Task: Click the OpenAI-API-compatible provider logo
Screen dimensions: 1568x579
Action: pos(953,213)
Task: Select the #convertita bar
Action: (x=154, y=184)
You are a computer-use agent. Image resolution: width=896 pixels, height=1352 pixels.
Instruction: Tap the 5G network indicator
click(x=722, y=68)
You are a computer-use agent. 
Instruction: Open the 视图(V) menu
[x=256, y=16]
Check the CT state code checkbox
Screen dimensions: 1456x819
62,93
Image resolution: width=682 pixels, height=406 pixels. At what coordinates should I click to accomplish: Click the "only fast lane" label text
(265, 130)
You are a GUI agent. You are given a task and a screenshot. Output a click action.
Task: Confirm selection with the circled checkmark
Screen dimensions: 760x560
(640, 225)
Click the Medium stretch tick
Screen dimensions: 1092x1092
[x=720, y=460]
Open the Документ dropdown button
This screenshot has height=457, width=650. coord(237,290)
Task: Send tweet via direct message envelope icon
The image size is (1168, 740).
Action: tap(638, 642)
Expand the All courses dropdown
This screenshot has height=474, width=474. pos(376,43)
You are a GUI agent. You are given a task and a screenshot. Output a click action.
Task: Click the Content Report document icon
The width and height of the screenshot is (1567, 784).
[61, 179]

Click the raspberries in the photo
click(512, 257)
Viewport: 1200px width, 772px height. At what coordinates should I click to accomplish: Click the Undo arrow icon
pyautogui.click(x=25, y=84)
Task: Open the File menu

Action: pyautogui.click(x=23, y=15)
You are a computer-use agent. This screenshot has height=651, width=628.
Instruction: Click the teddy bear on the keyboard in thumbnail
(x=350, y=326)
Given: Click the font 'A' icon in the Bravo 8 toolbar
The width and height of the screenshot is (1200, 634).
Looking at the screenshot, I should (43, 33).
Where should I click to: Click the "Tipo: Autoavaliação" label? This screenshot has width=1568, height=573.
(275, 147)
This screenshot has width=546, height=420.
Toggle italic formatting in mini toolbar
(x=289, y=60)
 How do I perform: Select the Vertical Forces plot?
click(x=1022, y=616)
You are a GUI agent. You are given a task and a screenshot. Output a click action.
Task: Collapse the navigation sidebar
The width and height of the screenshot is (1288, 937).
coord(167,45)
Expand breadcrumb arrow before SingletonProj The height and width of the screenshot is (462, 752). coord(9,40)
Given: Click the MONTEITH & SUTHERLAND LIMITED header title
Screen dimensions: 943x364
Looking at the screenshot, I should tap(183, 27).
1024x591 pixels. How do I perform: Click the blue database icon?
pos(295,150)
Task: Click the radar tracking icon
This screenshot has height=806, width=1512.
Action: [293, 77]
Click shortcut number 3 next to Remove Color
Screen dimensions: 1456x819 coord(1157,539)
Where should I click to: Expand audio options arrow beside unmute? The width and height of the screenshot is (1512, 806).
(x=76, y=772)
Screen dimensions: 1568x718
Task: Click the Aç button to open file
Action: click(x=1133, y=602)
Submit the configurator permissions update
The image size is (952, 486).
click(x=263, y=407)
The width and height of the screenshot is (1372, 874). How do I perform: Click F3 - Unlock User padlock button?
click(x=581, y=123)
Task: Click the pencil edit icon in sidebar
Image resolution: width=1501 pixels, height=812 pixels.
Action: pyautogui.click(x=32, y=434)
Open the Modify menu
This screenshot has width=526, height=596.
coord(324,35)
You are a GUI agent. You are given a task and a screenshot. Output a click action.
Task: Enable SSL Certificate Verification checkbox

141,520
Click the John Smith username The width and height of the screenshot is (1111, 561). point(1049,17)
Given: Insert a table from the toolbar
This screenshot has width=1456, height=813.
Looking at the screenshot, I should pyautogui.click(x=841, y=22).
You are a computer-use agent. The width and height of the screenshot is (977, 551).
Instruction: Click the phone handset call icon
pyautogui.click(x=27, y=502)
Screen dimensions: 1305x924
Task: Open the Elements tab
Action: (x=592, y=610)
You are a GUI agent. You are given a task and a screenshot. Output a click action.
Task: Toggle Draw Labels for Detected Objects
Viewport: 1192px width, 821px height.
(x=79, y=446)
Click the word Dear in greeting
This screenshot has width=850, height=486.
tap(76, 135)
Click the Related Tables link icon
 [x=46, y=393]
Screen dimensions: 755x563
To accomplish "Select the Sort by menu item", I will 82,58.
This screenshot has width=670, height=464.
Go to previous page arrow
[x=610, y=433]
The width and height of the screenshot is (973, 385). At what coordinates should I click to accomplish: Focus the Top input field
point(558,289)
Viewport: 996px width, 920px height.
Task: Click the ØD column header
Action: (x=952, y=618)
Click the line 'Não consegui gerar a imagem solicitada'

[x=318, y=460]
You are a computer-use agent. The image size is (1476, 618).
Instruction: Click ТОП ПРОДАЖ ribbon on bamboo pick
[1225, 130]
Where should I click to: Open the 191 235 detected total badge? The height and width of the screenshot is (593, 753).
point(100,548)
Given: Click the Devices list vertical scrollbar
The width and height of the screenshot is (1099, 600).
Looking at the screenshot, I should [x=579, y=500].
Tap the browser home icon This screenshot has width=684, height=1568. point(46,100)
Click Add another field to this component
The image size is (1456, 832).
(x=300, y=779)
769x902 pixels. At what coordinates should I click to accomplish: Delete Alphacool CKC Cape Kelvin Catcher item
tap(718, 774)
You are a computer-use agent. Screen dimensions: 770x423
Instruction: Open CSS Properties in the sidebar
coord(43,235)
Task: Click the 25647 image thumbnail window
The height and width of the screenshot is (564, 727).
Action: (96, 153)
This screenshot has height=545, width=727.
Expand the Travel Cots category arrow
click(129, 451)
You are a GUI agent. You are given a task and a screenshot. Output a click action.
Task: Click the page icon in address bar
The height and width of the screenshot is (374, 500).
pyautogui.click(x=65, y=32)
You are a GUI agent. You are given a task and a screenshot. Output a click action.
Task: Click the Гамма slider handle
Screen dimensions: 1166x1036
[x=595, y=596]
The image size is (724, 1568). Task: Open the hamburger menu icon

------

What to work on ▸
Retype exactly the span of lines from the one with "Task: Collapse the navigation sidebar" through the one with "Expand breadcrumb arrow"; include both ends and omit the rest of the material.

Your response ▸
Task: Collapse the navigation sidebar
The width and height of the screenshot is (1288, 937).
coord(167,45)
Expand breadcrumb arrow before SingletonProj The height and width of the screenshot is (462, 752). coord(9,40)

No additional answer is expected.